Однако после Соболева, точнее после Соболевского самогона под гитару, мы несколько ослабли. Брюня еще держался молодцом, а вот меня заметно покачивало.
К гастроному мы подошли без десяти девять, но он был уже закрыт.
— Что за беспредел! — возмущался Саня. — Еще десять минут, вашу мать!
Он разошелся, кричал, стучался… Безрезультатно. Разве что к стеклянной двери дважды подходила дородная женщина и грозила нам кулаком.
— Безобразие! — сказал Брюня и задумался. — Слушай, Леня… А давай им витрину разобьем.
— Зачем?
— А зачем они закрываются на десять минут раньше? С несправедливостью следует бороться! Даже в мелочах!
— Согласен, только… при чем тут витрина?
— А мы при чем?
— В каком смысле?
— В прямом!
— Подожди, я потерял нить разговора.
— Меньше слов, — решил Брюня, — больше дел.
— Ну, хорошо.
Мы порыскали вокруг, нашли по убедительному булыжнику…
— Всякую несправедливость небходимо либо искоренять, либо — раз уже поздно — наказывать за нее.
— Кого же мы накажем в данном случае?
— Никого! Но! Мы дадим понять, с нами так поступатьнельзя, мы не потерпим. Витрина — ерундень! С одной стороны! Но с другой, витрина — это мельница!
— Чего?
— Витрина — это мельница, в которой… этот… как его? Дон Кихот! Витрина — это мельница, в которой Дон Кихот видел дракона.
— Саня, ты бухой.
— Не думаю.
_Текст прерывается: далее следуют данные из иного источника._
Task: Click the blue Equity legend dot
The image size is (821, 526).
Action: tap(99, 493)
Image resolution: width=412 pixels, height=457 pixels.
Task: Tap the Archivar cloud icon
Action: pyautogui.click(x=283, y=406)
Ты готов?
— Да!
— Итак, кидаем и бежим, — предупредил Брюня.
— Я кивнул.
Сердце слегка забеспокоилось. Я ощутил знакомое чувство тревожной радости, или, если хотите, радостной тревоги.
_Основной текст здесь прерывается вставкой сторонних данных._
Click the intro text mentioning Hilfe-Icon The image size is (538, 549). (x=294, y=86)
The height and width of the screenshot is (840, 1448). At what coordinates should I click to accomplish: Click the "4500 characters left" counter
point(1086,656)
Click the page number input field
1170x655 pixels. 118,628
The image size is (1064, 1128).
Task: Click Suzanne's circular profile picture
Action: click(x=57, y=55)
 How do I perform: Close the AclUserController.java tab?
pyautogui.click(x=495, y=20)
Мы одновременно размахнулись и бросили свои камни. Они еще летели, а мы развернулись, но не побежали; спокойно, не спеша зашагали прочь. За спиной раздался звон.
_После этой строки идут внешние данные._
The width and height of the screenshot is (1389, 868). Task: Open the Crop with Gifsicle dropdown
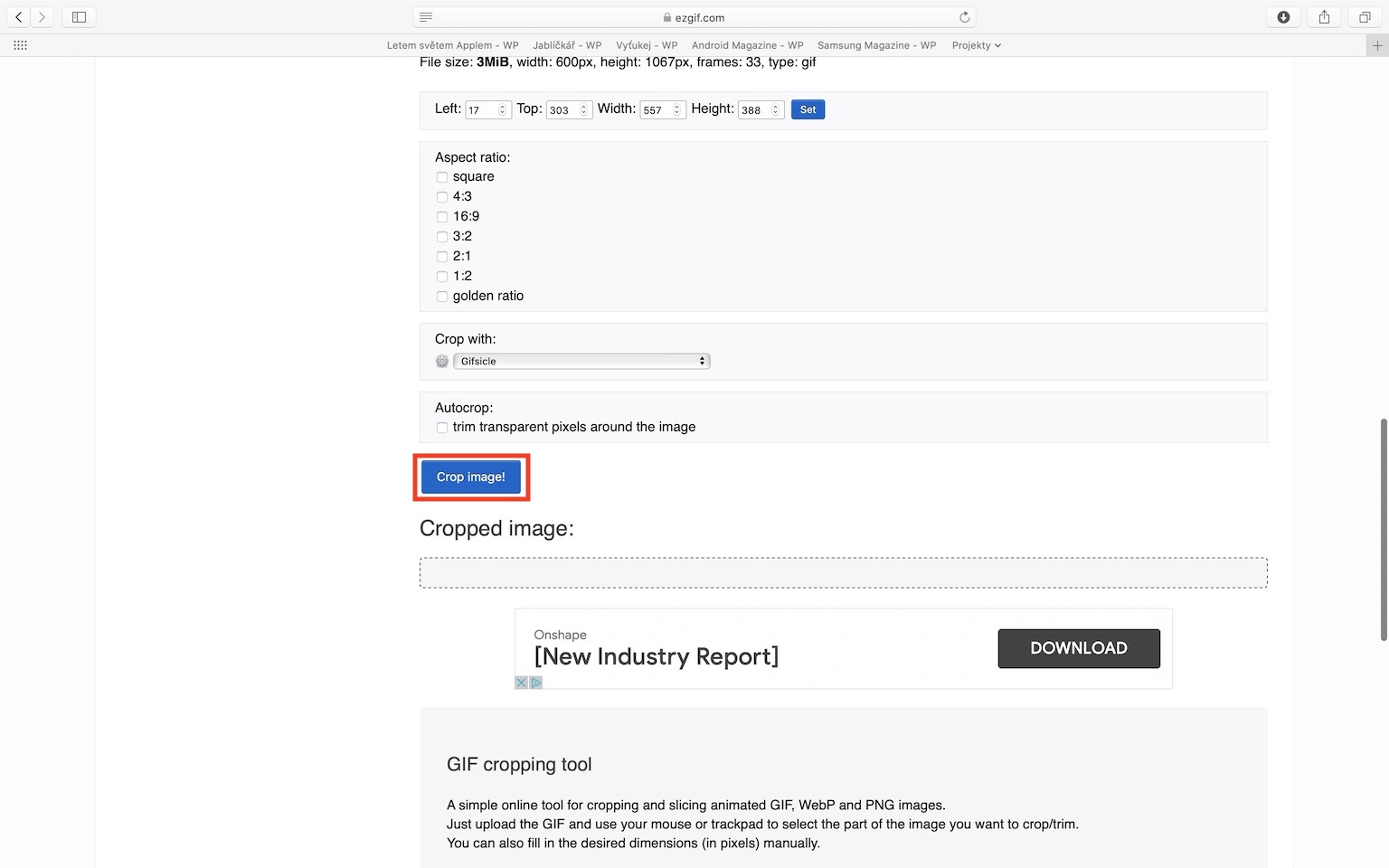point(581,361)
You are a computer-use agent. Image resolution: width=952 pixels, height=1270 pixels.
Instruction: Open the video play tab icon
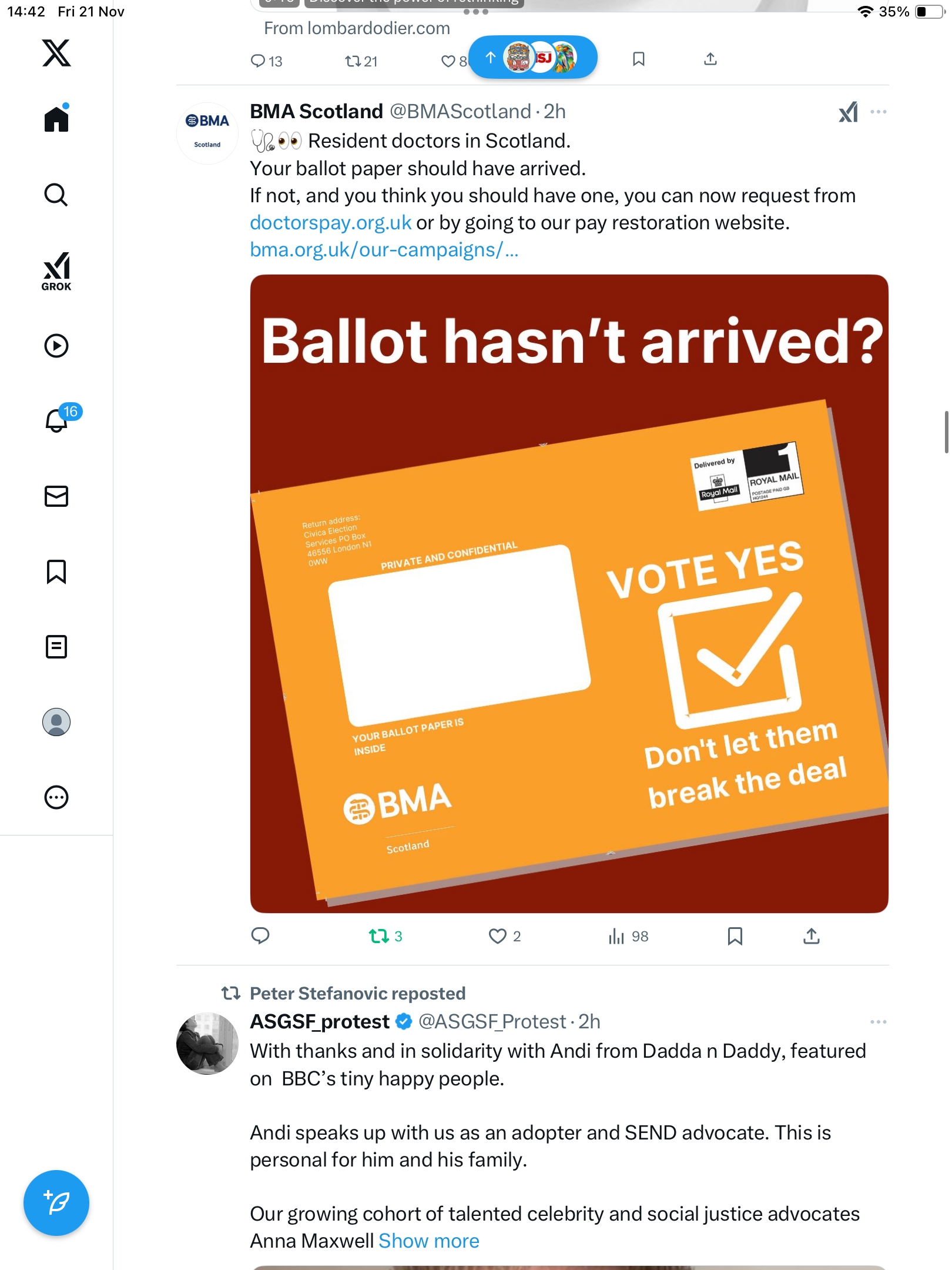point(56,346)
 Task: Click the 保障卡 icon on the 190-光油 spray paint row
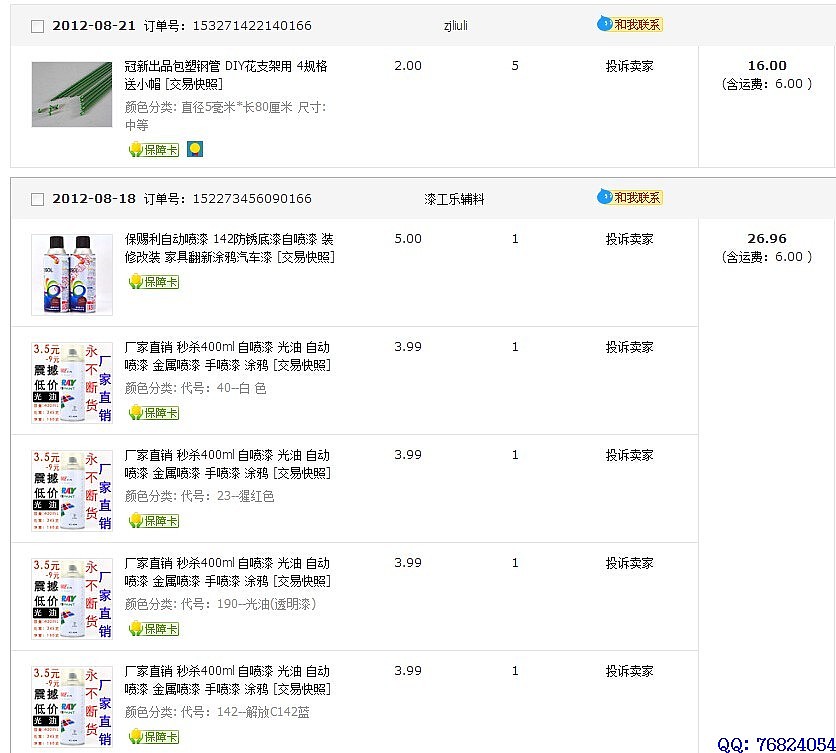click(152, 629)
Хотелось прокричать что-то нечленораздельное, просто набор каких-то диких звуков…
Метров через тридцать мы услышали позади себя:
— Эй, пацаны!
— Не оборачивайся, — шепнул я Брюне, и тут же мы оба, остановившись, медленно развернулись.
Мне стало не по себе.
К нам приближались пятеро парней, примерно нашего возраста, ну, может, на пару лет моложе, все до единого в спортивных костюмах. Я не рискнул бы даже предположить, будто вид их был мирным, а намерения дружелюбные.
— Вы что творите? — спросил один из них, когда они подошли к нам вплотную.